Robert Sherrod was a journalist, a war correspondent primarily working for Time and Life through much of his career. Tarawa (sometimes labeled “Tarawa: The Story of a Battle” is a very narrow view of one man’s observances of one of the amphibious landings at Tarawa, one of many of the Kiribati islands in the South Pacific that had to be retaken from the Japanese.
Exclusive to perhaps a time forgotten, Sherrod makes almost no comments, observances, or recaps of things he did not see first hand. This is a true “newspaperman’s” accounting in the most traditional sense. Sherrod takes you from his time in the transport ships to wading ashore to the first initial encounters with the Japanese defenders through his wanderings around the island after the battle was resolved. All of this from purely his own eyes.

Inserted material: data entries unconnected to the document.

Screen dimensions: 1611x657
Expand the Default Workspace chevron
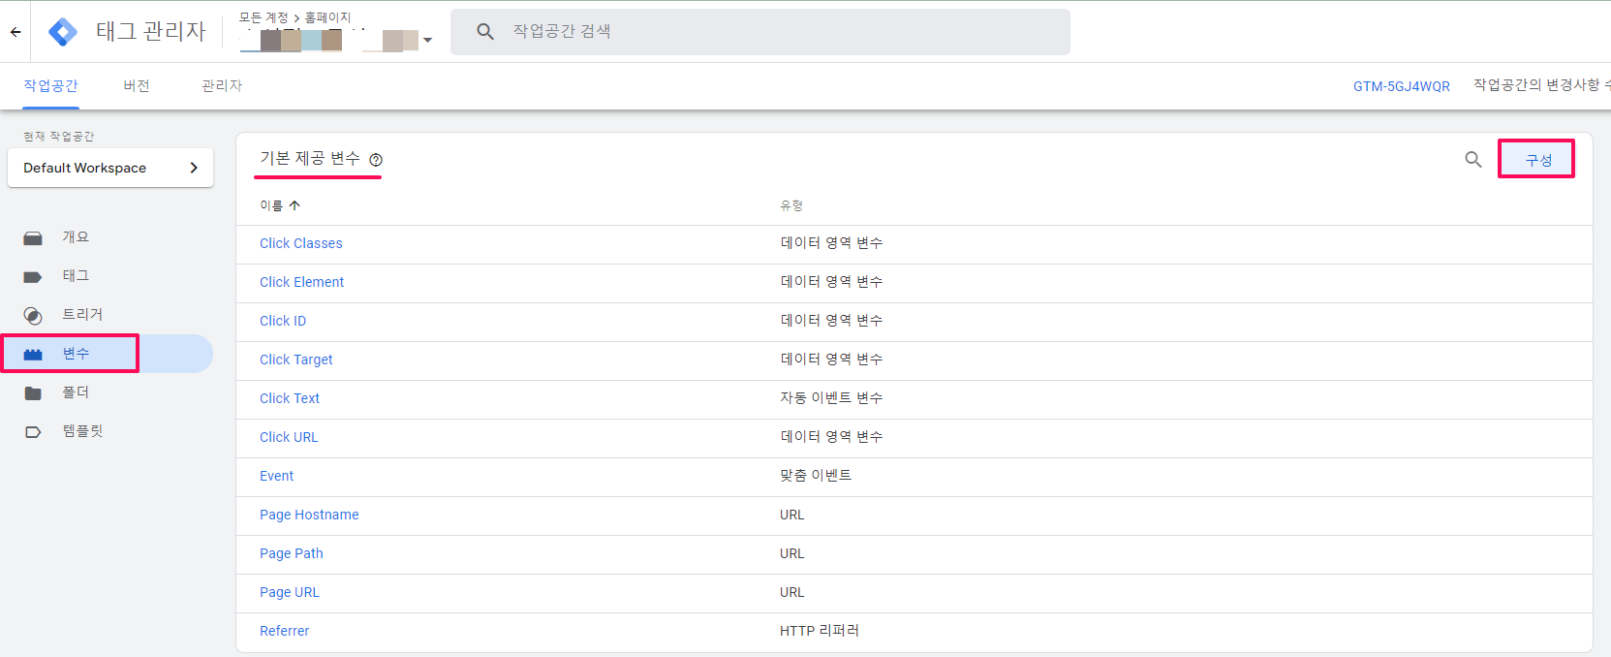click(x=194, y=168)
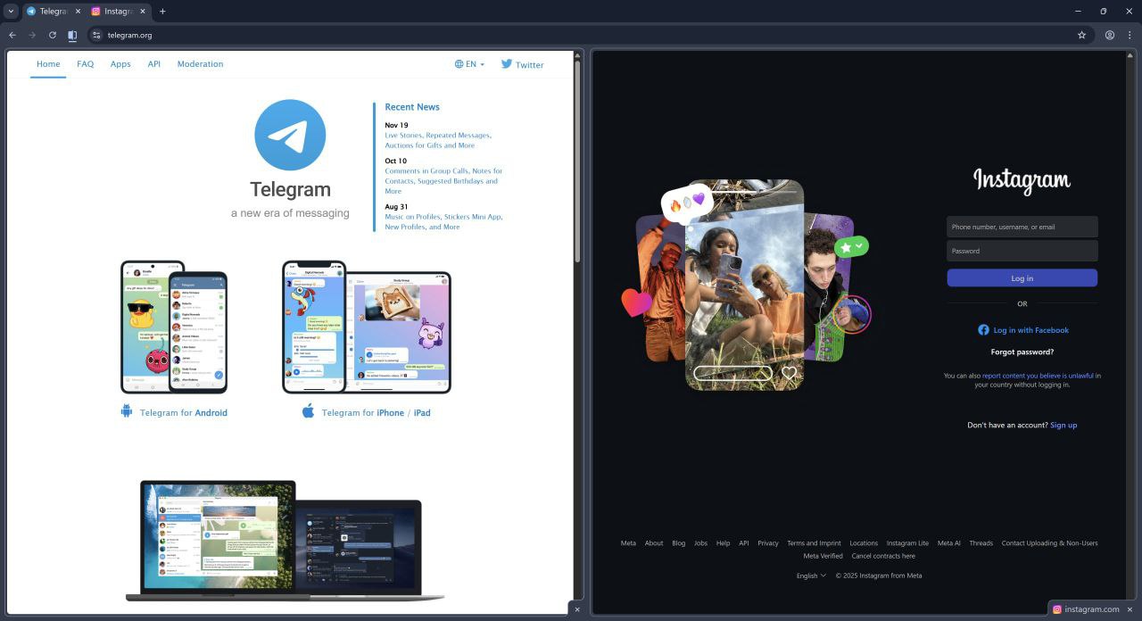Reload the page
This screenshot has width=1142, height=621.
click(52, 35)
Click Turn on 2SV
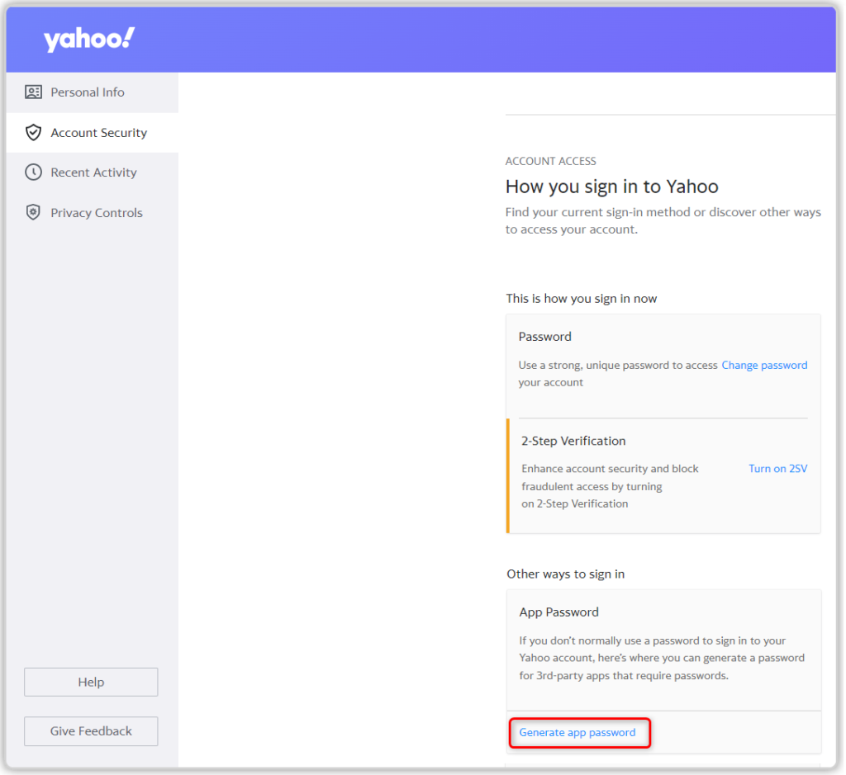Screen dimensions: 846x775 777,468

One doesn’t get a sense of the larger battle, the wider strategy, the importance of the operation, the behind the scenes machinations, its longer term implications…Sherrod takes you there with him, reports what he saw and cuts you loose the moment the battle is over.
None of this is to say the work isn’t valuable…it is. It gives you a first hand view of what the American Marines faced taking the island. You get the unvarnished violence of such acts—from both sides. Here are the bodies cut in half, the missing limbs, the torched bodies. Here are the random things that make war sometimes a surrealist event—the tiny cat who survives and is cared for by a man who likely just finished killing scores of his fellows…the incongruous survival of a pane of glass when all else surrounding is blasted away. Its that “truth” that Sherrod saw that I think he sought to convey to the public.

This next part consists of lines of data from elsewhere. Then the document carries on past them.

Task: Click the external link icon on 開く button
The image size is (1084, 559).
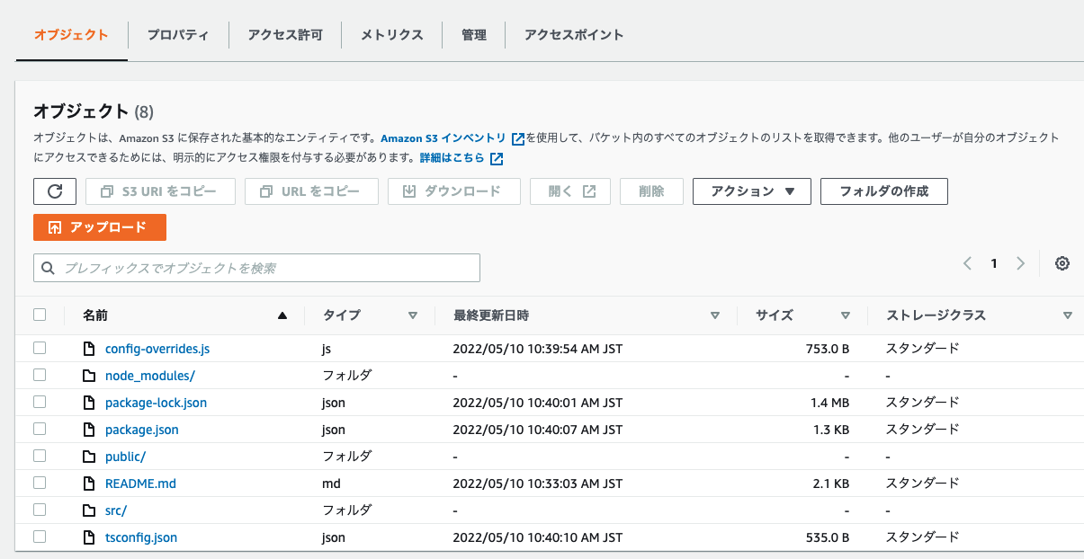Action: click(590, 191)
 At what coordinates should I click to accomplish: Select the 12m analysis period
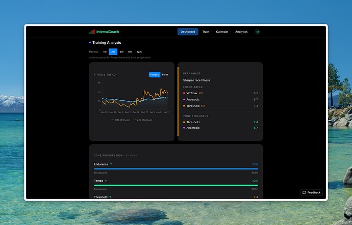click(139, 52)
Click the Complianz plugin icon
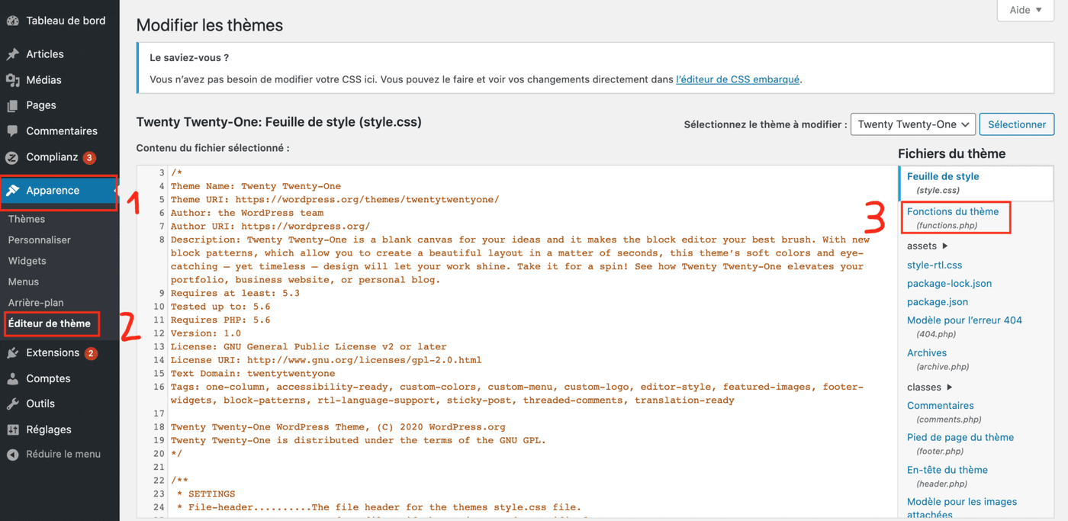Viewport: 1068px width, 521px height. [x=13, y=158]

If there is one tangent that Sherrod allows himself to indulge in from time to time it is his disdain for the stateside public. Referencing coal mining and other labor strikes in a time of war, the public’s belief that all battles could be one simply by bombing from 30,000 feet, that all Americans had to do was to show up to win the battle, and so on, Sherrod allows this feeling to shine through—That America is soft in its stateside population, that it has no real concept of war or what it takes to fight a war, that the media is not honest with the public about the difficulties of war and I think he hopes to change that or at least not be part of it.
Sherrod was good acquaintances with Roosevelt in these years and would press the President to allow the airing of a film about Tarawa which showed the battle in gruesome reality. The film was originally going to be hidden from view as it was felt the American public would lose their will to support the war if it was shown just how brutal and difficult the war actually was and the film was too violent to meet the then current Hollywood standards with only the President allowed to approve its release. Sherrod would be quoted as saying “I tell the President the truth. Our soldiers on the front want people back home to know that they don't knock the hell out of them every day of every battle. They want people to understand that war is a horrible, nasty business, and to say otherwise is to do a disservice to those who died.”
A quick read and more than a little dry, don’t expect Tarawa to “entertain” you, it simply seeks to inform you. And by those standards it succeeds in covering this bloody battle where some 4700 Japanese were killed in less than three days on a piece of land only two miles long and 800 yards wide with the Americans suffering 1000 deaths of their own. To give you an idea of just how amazing it is that the Marines suffered only 1000 deaths (another 2000 injured) understand that in the time the Japanese held the island they had constructed at least 500 machinegun equipped, concrete enforced, pillboxes to solidify their defense along with 40 separate artillery emplacements. This was the largest Pacific invasion to date at this point in the War and drove home just how difficult the Japanese would be to roll back. With the 4700 Japanese dead there were only 17 that surrendered…most deciding to fight to the death or commit suicide rather than surrender.
Sherrod reveals all the ugliness of war while still honestly representing the heroism of the Marines he accompanied. One could do far worse is learning what our forces faced in the Pacific than starting here.